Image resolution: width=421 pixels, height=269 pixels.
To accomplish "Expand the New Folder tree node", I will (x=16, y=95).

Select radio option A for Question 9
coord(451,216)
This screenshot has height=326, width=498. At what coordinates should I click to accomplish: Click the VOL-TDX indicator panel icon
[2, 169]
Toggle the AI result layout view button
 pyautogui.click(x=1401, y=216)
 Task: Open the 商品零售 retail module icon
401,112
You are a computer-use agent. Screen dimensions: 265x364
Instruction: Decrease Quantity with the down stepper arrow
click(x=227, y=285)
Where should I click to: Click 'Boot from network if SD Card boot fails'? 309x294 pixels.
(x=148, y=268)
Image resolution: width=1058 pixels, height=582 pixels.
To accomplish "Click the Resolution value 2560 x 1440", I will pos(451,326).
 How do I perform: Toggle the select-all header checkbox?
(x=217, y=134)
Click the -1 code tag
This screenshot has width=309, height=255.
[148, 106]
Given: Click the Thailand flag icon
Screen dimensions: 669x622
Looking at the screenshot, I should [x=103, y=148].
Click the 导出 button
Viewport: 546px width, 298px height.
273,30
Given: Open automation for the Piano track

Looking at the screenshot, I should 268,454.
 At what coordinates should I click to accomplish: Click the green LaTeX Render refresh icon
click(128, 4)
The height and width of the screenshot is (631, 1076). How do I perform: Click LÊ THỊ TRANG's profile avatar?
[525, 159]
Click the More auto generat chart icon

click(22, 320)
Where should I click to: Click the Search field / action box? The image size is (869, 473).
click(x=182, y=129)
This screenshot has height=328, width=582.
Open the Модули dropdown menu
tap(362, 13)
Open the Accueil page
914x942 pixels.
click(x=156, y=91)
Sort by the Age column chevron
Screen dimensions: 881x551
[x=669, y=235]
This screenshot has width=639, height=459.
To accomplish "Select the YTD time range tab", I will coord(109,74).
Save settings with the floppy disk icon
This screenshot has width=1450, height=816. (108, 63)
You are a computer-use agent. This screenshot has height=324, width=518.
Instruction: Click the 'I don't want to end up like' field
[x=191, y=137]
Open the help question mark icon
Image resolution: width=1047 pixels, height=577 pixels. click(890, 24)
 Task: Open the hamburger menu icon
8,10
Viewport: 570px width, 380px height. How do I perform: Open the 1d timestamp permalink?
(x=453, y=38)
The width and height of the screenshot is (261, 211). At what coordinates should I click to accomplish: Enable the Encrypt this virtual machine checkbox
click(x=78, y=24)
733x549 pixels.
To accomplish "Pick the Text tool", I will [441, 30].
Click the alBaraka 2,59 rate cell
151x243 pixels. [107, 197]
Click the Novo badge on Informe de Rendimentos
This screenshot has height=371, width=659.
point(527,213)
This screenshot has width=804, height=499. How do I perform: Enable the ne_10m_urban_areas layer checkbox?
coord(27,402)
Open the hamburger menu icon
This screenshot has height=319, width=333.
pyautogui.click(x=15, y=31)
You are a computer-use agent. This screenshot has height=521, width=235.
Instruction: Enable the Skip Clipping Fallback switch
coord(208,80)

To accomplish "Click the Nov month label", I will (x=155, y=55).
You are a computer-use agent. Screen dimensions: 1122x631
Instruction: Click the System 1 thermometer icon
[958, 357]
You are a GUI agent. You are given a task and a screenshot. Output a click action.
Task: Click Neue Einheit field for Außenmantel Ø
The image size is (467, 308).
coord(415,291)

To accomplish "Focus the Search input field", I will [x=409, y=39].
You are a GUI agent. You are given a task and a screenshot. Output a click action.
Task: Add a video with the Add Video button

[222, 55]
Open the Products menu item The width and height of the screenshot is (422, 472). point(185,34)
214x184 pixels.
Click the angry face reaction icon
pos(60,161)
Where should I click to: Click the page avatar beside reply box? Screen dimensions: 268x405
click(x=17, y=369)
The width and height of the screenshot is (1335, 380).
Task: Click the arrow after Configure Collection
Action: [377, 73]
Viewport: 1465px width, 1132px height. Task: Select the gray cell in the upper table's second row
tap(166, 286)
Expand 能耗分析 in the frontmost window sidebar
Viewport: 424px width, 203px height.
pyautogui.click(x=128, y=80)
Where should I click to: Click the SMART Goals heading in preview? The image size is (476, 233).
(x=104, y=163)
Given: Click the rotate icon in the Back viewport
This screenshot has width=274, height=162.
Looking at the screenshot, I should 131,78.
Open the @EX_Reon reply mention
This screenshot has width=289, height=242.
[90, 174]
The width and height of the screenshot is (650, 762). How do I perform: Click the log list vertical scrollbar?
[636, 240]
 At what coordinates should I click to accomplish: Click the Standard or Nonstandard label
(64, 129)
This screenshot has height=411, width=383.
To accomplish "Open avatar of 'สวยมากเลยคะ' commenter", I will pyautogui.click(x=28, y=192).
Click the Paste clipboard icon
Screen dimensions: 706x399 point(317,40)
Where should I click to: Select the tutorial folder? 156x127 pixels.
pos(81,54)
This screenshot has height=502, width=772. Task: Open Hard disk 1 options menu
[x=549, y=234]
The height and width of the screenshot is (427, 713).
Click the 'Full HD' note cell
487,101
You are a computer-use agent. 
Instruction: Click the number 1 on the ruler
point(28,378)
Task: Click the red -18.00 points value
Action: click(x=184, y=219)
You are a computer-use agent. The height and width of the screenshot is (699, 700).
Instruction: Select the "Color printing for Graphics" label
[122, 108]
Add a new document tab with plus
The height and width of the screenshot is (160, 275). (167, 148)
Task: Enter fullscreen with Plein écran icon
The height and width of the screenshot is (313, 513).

☆ ☆ ☆ ☆ ☆ ☆ ☆

WHAT YOU HAVE TO DO:
All the data above is to be given again, exactly.

ANSWER TO THIS TASK:
Image resolution: width=421 pixels, height=269 pixels.
To accomplish "Expand the New Folder tree node", I will (x=16, y=95).

Select radio option A for Question 9
coord(451,216)
This screenshot has height=326, width=498. At what coordinates should I click to accomplish: Click the VOL-TDX indicator panel icon
[2, 169]
Toggle the AI result layout view button
 pyautogui.click(x=1401, y=216)
 Task: Open the 商品零售 retail module icon
401,112
You are a computer-use agent. Screen dimensions: 265x364
Instruction: Decrease Quantity with the down stepper arrow
click(x=227, y=285)
Where should I click to: Click 'Boot from network if SD Card boot fails'? 309x294 pixels.
(x=148, y=268)
Image resolution: width=1058 pixels, height=582 pixels.
To accomplish "Click the Resolution value 2560 x 1440", I will pos(451,326).
 How do I perform: Toggle the select-all header checkbox?
(x=217, y=134)
Click the -1 code tag
This screenshot has width=309, height=255.
[148, 106]
Given: Click the Thailand flag icon
Screen dimensions: 669x622
Looking at the screenshot, I should [x=103, y=148].
Click the 导出 button
Viewport: 546px width, 298px height.
273,30
Given: Open automation for the Piano track

Looking at the screenshot, I should 268,454.
 At what coordinates should I click to accomplish: Click the green LaTeX Render refresh icon
click(128, 4)
The height and width of the screenshot is (631, 1076). How do I perform: Click LÊ THỊ TRANG's profile avatar?
[525, 159]
Click the More auto generat chart icon

click(22, 320)
Where should I click to: Click the Search field / action box? The image size is (869, 473).
click(x=182, y=129)
This screenshot has height=328, width=582.
Open the Модули dropdown menu
tap(362, 13)
Open the Accueil page
914x942 pixels.
click(x=156, y=91)
Sort by the Age column chevron
Screen dimensions: 881x551
[x=669, y=235]
This screenshot has width=639, height=459.
To accomplish "Select the YTD time range tab", I will coord(109,74).
Save settings with the floppy disk icon
This screenshot has width=1450, height=816. (108, 63)
You are a computer-use agent. This screenshot has height=324, width=518.
Instruction: Click the 'I don't want to end up like' field
[x=191, y=137]
Open the help question mark icon
Image resolution: width=1047 pixels, height=577 pixels. click(890, 24)
 Task: Open the hamburger menu icon
8,10
Viewport: 570px width, 380px height. How do I perform: Open the 1d timestamp permalink?
(x=453, y=38)
The width and height of the screenshot is (261, 211). At what coordinates should I click to accomplish: Enable the Encrypt this virtual machine checkbox
click(x=78, y=24)
733x549 pixels.
To accomplish "Pick the Text tool", I will [441, 30].
Click the alBaraka 2,59 rate cell
151x243 pixels. [107, 197]
Click the Novo badge on Informe de Rendimentos
This screenshot has height=371, width=659.
point(527,213)
This screenshot has width=804, height=499. How do I perform: Enable the ne_10m_urban_areas layer checkbox?
coord(27,402)
Open the hamburger menu icon
This screenshot has height=319, width=333.
pyautogui.click(x=15, y=31)
You are a computer-use agent. This screenshot has height=521, width=235.
Instruction: Enable the Skip Clipping Fallback switch
coord(208,80)

To accomplish "Click the Nov month label", I will (x=155, y=55).
You are a computer-use agent. Screen dimensions: 1122x631
Instruction: Click the System 1 thermometer icon
[958, 357]
You are a GUI agent. You are given a task and a screenshot. Output a click action.
Task: Click Neue Einheit field for Außenmantel Ø
The image size is (467, 308).
coord(415,291)

To accomplish "Focus the Search input field", I will [x=409, y=39].
You are a GUI agent. You are given a task and a screenshot. Output a click action.
Task: Add a video with the Add Video button

[222, 55]
Open the Products menu item The width and height of the screenshot is (422, 472). point(185,34)
214x184 pixels.
Click the angry face reaction icon
pos(60,161)
Where should I click to: Click the page avatar beside reply box? Screen dimensions: 268x405
click(x=17, y=369)
The width and height of the screenshot is (1335, 380).
Task: Click the arrow after Configure Collection
Action: [377, 73]
Viewport: 1465px width, 1132px height. Task: Select the gray cell in the upper table's second row
tap(166, 286)
Expand 能耗分析 in the frontmost window sidebar
Viewport: 424px width, 203px height.
pyautogui.click(x=128, y=80)
Where should I click to: Click the SMART Goals heading in preview? The image size is (476, 233).
(x=104, y=163)
Given: Click the rotate icon in the Back viewport
This screenshot has width=274, height=162.
Looking at the screenshot, I should 131,78.
Open the @EX_Reon reply mention
This screenshot has width=289, height=242.
[90, 174]
The width and height of the screenshot is (650, 762). How do I perform: Click the log list vertical scrollbar?
[636, 240]
 At what coordinates should I click to accomplish: Click the Standard or Nonstandard label
(64, 129)
This screenshot has height=411, width=383.
To accomplish "Open avatar of 'สวยมากเลยคะ' commenter", I will pyautogui.click(x=28, y=192).
Click the Paste clipboard icon
Screen dimensions: 706x399 point(317,40)
Where should I click to: Select the tutorial folder? 156x127 pixels.
pos(81,54)
This screenshot has height=502, width=772. Task: Open Hard disk 1 options menu
[x=549, y=234]
The height and width of the screenshot is (427, 713).
Click the 'Full HD' note cell
487,101
You are a computer-use agent. 
Instruction: Click the number 1 on the ruler
point(28,378)
Task: Click the red -18.00 points value
Action: click(x=184, y=219)
You are a computer-use agent. The height and width of the screenshot is (699, 700).
Instruction: Select the "Color printing for Graphics" label
[122, 108]
Add a new document tab with plus
The height and width of the screenshot is (160, 275). (167, 148)
Task: Enter fullscreen with Plein écran icon
The height and width of the screenshot is (313, 513).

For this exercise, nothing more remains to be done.